Kate rio con sarcasmo.

—¡¿Qué?! De ninguna manera. Voy a hablar con Copeland porque sé que él está detrás de todo esto. Soy una agente de élite y no tengo por qué tolerar…

—Hagamos un trato —la interrumpió Laura.

Kate abrió la boca, estupefacta. Laura fue hasta el escritorio y regresó con las carpetas que había traído desde su casa.

—Déjame ver… —dijo mientras pasaba las hojas, seguía líneas de texto con el dedo—. Ah sí, aquí está. Sentémonos un momento.

Laura se sentó sin siquiera levantar la vista.

—A veces son los detalles más insignificantes, los que parecen fuera de lugar, los que llaman la atención —dijo Laura—. No digo que suceda siempre, pero a veces tienes suerte. Es como encontrar a Wally al primer vistazo. Mark Brenner dejó tres cartas tras su suicidio: una para su hermano, una para su mejor amigo, y la tercera para ti. Las dejó en la caja fuerte de vuestra casa. Cambió el código de seguridad de la caja fuerte y te lo envió por correo electrónico. ¿Lo recuerdas?

—Por supuesto que lo recuerdo —dijo Kate—. Quiso dejar las cartas a resguardo.

—Sí —respondió Laura, pensativa—. ¿Pero por qué cambiar el código?

Kate se mordió el labio y negó con la cabeza, como si se propusiera explicar una obviedad.

—Para que supiéramos que las cartas estaban allí —dijo simplemente.

—Claro, pero por qué no simplemente decirte que te fijaras en la caja fuerte o algo por el estilo.

Kate se puso tensa. Una alarma se encendió en su interior. Sus ojos la traicionaron durante un instante. ¿Habría pasado algo por alto? ¿Qué estaba detrás de lo que le decía la doctora Hill?

Laura buscó otra parte del expediente.

—El oficial que acudió tras los disparos, un tal Dean Timbert, fue contigo a la caja fuerte. Otro oficial, muy eficiente, a la vista de los hechos, registró todo lo que sucedía mientras tú y Timbert abríais la caja fuerte con el nuevo código.

Laura leyó el código en voz alta:

—11625414853. Sin duda un número complicado de recordar.

—Mark siempre elegía contraseñas complejas —dijo Kate en tono monocorde—, la contraseña de wifi de casa eran diez dígitos del número PI.

—No esperaba menos de alguien con la inteligencia de Mark. Sin embargo, ¿sabes qué me ha llamado la atención de estos números?

Kate Spellman estaba pálida.

—Una vez que piensas en las razones por las que pudo cambiar la clave de la caja fuerte, le prestas a esos números un poco más de atención. Si los separas adecuadamente te das cuenta de que son números crecientes: 1, 16, 25, 41, 48 y 53. Curioso, ¿verdad?

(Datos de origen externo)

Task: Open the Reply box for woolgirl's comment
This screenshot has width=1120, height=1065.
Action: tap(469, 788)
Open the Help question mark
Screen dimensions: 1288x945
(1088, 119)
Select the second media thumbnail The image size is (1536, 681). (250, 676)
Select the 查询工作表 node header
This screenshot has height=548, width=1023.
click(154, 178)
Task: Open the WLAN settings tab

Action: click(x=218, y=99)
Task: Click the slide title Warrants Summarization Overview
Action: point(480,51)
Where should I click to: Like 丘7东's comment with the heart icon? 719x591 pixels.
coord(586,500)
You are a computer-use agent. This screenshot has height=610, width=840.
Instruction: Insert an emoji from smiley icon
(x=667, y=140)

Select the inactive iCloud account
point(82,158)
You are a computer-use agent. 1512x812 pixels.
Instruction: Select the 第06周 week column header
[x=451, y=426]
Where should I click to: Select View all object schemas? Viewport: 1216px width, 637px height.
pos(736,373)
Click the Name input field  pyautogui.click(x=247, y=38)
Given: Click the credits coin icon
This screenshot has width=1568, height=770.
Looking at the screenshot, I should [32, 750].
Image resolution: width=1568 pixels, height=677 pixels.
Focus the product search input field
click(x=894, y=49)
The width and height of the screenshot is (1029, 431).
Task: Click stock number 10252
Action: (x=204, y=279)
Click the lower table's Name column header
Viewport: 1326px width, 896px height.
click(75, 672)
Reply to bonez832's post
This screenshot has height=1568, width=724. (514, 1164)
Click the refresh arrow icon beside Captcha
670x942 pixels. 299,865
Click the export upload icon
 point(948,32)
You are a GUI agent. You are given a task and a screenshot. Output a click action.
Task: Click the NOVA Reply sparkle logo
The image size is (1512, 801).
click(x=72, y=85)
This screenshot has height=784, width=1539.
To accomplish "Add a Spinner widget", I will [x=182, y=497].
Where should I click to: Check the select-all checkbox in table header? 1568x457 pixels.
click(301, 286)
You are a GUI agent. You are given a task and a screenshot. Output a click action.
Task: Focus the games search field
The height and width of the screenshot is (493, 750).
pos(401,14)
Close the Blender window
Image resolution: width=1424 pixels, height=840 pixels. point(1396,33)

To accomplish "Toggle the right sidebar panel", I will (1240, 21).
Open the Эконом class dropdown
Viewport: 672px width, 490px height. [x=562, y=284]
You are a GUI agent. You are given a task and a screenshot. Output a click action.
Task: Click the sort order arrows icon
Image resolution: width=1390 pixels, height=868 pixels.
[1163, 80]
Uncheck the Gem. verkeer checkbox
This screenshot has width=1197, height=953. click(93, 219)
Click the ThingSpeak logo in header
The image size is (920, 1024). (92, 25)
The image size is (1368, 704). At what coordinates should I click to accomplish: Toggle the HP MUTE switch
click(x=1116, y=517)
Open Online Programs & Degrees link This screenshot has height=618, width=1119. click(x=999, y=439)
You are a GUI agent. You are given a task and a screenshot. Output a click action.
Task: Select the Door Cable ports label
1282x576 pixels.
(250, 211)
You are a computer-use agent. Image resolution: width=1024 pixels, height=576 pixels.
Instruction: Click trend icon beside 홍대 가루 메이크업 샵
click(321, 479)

Kate se encogió de hombros.

—Empecé a pensar —continuó Laura— a qué podían hacer referencia esos números, y en lo primero que pensé fue en la propia carta dentro de la caja fuerte. ¿Y si esos números son referencias a un mensaje que se esconde en esas palabras?

Laura cerró la carpeta.

—Te propongo este trato, Kate: si crees que hay algo de razón en lo que te he contado, entonces nos veremos al menos tres veces más, y permitirás que te ayude. Vuelve a leer la nota de suicidio que Mark te dejó. Esta vez hazlo con esta secuencia de números en mente. Verás que Mark ha querido decirte una última cosa.

Kate Spellman se puso de pie, su expresión esculpida en piedra. Abrió la puerta y antes de irse le lanzó a Laura Hill una mirada de desdén. Recordaba la carta de memoria.

Sé que esta decisión te tomará por sorpresa y lo lamento profundamente. Sigue adelante con tu vida y no mires atrás. No es ningún secreto que estábamos pasando momentos difíciles, pero mi decisión no tiene nada que ver con eso. Protege a los tuyos, no pienses en mí y céntrate en tu trabajo. Y sobre todo, sé feliz.